Task details: Look below for the line containing "Instruction: Open the" and the line containing "Task: Click the Rechnung text field"; repeat exactly those two lines and all lines between them, and nothing else.

Items from a data source:
────────────────────

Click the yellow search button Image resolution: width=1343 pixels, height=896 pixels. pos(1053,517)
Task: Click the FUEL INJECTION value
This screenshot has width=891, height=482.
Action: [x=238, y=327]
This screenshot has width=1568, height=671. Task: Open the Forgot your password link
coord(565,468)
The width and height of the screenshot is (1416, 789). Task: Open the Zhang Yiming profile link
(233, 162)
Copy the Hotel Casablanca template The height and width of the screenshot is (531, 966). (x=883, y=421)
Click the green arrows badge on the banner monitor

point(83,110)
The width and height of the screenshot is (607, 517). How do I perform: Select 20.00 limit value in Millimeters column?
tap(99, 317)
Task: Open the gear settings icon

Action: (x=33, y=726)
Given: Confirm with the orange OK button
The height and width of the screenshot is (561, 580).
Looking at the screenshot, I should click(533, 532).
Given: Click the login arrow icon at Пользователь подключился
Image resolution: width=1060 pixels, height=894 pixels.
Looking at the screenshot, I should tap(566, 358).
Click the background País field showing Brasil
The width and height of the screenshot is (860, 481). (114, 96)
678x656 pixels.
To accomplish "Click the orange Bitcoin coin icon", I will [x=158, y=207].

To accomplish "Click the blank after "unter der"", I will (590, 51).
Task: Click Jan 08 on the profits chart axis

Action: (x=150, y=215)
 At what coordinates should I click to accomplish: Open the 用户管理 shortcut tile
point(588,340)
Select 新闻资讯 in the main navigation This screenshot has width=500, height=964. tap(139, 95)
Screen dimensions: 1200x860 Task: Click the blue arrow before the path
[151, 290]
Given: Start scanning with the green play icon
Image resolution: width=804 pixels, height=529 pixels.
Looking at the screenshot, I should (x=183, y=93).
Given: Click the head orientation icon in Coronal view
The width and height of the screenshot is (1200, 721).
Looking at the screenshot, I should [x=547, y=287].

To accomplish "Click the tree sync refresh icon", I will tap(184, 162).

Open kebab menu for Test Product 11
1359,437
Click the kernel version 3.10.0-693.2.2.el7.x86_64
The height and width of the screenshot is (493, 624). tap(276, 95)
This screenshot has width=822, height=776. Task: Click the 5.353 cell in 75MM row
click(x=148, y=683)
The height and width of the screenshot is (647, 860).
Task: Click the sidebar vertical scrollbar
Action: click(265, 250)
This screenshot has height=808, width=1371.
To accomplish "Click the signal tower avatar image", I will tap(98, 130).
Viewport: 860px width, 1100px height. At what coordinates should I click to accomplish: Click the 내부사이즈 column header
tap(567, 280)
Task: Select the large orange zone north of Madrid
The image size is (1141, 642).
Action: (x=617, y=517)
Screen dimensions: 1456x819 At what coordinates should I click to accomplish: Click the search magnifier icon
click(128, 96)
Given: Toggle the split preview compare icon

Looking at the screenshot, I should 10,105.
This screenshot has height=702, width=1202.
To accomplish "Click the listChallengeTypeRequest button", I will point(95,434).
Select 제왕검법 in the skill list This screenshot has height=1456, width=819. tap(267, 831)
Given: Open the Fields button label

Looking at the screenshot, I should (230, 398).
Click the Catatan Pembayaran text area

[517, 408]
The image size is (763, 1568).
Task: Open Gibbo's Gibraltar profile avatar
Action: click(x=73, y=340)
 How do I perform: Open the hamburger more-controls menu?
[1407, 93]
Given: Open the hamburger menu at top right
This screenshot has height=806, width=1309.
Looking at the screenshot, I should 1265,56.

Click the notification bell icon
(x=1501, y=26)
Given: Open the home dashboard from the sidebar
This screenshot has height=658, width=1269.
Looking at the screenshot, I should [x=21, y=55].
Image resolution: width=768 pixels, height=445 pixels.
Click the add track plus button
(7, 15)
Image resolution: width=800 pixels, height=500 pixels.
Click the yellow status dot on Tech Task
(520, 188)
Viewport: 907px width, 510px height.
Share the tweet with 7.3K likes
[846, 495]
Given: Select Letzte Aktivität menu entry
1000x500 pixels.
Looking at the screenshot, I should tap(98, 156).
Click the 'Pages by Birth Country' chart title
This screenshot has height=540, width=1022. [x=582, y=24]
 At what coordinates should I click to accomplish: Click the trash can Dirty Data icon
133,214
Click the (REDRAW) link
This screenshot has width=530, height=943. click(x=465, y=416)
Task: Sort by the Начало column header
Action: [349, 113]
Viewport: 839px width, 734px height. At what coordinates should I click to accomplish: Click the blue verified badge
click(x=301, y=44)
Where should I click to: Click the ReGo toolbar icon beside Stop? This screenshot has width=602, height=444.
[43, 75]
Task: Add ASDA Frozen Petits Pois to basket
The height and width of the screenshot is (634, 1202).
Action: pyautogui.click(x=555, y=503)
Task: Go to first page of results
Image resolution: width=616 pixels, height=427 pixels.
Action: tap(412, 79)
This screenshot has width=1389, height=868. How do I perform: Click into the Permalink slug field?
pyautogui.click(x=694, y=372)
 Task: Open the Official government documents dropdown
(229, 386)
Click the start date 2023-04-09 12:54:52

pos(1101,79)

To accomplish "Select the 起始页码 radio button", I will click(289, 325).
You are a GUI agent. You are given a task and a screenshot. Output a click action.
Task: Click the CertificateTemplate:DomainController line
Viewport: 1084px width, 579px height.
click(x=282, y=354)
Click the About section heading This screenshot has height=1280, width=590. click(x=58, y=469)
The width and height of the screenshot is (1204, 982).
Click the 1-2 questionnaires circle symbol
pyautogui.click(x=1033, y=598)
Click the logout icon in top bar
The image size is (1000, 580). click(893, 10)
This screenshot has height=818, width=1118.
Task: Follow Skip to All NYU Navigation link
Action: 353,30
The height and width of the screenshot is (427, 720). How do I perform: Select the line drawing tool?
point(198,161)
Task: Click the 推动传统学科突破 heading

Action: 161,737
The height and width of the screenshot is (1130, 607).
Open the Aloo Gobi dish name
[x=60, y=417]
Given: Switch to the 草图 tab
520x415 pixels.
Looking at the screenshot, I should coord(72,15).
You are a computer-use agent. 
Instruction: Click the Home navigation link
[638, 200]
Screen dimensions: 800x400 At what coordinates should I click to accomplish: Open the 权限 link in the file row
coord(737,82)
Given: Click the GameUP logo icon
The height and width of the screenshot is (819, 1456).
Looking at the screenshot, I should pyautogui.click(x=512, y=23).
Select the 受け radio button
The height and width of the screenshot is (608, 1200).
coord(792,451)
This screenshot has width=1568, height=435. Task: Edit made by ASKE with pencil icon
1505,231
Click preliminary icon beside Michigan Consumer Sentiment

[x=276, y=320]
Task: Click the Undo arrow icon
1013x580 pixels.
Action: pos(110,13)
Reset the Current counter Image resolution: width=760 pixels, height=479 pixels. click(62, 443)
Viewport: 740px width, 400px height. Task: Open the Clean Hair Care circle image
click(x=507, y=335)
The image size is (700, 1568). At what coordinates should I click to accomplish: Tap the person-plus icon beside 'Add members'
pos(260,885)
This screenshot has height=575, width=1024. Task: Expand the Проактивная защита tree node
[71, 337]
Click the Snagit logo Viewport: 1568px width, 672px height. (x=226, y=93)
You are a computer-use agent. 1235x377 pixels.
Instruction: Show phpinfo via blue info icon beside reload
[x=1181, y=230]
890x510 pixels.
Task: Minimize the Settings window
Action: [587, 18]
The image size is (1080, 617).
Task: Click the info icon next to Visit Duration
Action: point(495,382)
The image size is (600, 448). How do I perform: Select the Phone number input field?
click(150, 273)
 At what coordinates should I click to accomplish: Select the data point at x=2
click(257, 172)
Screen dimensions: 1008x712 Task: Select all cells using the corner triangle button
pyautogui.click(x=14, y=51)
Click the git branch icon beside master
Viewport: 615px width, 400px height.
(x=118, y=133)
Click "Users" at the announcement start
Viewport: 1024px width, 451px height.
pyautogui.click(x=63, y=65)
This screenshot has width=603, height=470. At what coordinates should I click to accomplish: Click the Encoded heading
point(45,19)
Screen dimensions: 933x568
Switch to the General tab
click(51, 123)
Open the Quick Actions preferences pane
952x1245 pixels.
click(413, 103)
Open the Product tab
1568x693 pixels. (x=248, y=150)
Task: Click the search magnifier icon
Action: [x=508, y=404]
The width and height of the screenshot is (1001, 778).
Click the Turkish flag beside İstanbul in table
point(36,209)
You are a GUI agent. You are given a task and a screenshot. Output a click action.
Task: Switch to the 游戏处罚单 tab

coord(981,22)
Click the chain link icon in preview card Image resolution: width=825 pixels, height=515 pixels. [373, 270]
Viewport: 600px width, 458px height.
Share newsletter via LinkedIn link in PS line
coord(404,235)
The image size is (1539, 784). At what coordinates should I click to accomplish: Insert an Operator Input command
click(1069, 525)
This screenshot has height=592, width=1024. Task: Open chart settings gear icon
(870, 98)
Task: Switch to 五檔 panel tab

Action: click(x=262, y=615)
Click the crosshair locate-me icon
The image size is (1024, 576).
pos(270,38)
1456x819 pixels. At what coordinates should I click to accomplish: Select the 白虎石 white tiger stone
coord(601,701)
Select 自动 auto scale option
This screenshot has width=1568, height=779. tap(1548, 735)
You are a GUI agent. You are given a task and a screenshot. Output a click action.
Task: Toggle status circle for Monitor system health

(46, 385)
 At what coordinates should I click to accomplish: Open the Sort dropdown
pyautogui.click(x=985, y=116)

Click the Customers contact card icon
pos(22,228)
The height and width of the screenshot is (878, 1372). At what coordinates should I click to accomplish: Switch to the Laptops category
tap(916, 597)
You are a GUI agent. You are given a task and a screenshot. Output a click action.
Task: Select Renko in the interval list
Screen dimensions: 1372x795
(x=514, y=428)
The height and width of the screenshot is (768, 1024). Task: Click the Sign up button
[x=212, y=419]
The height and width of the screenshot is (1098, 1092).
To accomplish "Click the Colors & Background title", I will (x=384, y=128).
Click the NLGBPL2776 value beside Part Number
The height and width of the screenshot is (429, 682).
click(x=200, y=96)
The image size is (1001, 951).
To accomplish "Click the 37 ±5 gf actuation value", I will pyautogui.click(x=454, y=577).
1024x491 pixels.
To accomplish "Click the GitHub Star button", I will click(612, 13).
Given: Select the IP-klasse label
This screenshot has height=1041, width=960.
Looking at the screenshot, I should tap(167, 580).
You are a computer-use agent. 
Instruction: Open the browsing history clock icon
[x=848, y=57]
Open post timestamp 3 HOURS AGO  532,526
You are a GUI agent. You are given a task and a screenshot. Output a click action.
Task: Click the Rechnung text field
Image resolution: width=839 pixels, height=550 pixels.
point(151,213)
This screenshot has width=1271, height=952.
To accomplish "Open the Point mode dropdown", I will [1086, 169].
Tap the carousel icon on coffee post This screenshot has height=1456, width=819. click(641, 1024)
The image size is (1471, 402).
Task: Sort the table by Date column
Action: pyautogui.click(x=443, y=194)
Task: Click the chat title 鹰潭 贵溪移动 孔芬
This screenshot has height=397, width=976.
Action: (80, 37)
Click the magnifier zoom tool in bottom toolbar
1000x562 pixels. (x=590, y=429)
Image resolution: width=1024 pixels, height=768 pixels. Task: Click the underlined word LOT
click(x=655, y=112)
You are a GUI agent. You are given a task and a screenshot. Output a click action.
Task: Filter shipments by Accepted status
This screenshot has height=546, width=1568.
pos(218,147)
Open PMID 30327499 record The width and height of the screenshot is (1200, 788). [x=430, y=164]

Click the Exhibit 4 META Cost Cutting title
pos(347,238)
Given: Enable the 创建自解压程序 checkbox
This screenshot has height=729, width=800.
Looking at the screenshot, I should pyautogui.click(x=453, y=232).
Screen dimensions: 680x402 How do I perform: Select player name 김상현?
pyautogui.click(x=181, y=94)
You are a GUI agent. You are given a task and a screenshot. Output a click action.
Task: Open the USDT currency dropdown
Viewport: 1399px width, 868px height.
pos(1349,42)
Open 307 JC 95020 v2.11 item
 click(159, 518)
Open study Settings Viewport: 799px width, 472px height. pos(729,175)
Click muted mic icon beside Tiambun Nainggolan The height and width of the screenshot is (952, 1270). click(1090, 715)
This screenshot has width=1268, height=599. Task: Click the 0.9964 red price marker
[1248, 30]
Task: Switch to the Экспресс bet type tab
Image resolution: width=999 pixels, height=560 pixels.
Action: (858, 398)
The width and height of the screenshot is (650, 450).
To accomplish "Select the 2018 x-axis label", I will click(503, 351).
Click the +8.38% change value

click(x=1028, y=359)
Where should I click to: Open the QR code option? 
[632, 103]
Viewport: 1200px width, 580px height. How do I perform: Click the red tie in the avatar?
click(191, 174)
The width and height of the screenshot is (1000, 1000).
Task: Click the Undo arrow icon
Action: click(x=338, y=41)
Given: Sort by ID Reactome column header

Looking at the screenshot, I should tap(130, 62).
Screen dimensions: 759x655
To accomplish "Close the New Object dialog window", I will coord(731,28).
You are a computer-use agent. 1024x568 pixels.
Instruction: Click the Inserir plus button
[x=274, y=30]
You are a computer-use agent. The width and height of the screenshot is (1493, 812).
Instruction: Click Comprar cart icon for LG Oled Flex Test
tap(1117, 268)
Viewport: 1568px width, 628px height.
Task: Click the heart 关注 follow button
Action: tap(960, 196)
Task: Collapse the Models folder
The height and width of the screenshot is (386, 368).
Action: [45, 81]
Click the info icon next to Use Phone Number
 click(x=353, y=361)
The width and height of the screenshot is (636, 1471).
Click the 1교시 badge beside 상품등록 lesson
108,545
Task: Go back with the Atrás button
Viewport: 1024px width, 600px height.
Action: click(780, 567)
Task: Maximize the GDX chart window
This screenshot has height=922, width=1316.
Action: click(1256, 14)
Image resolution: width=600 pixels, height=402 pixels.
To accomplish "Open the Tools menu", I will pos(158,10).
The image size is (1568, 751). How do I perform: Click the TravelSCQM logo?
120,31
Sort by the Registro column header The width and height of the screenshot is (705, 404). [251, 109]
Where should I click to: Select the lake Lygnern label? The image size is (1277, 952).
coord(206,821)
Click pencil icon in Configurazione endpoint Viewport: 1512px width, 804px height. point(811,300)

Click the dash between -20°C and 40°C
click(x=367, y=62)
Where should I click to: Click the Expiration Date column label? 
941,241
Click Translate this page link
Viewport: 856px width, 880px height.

────────────────────

Solution to this task:
Instruction: Open the browsing history clock icon
[x=848, y=57]
Open post timestamp 3 HOURS AGO  532,526
You are a GUI agent. You are given a task and a screenshot. Output a click action.
Task: Click the Rechnung text field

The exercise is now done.